INSTRUCTION ▸ Can you turn the lines between the one holding "At what coordinates" and the one holding "tap(677, 162)", inclusive, into a JSON list of strings with one string per line and no blank lines?

SOURCE DATA ▸
* * *

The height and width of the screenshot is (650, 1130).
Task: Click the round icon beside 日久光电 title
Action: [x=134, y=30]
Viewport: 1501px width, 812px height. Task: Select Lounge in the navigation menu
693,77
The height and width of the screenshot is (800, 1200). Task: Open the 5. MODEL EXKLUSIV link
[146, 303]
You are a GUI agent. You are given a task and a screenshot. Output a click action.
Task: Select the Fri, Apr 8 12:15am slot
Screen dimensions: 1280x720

* * *

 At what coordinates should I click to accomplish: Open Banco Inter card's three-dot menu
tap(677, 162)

* * *

FULL RESPONSE ▸
[
  " At what coordinates should I click to accomplish: Open Banco Inter card's three-dot menu",
  "tap(677, 162)"
]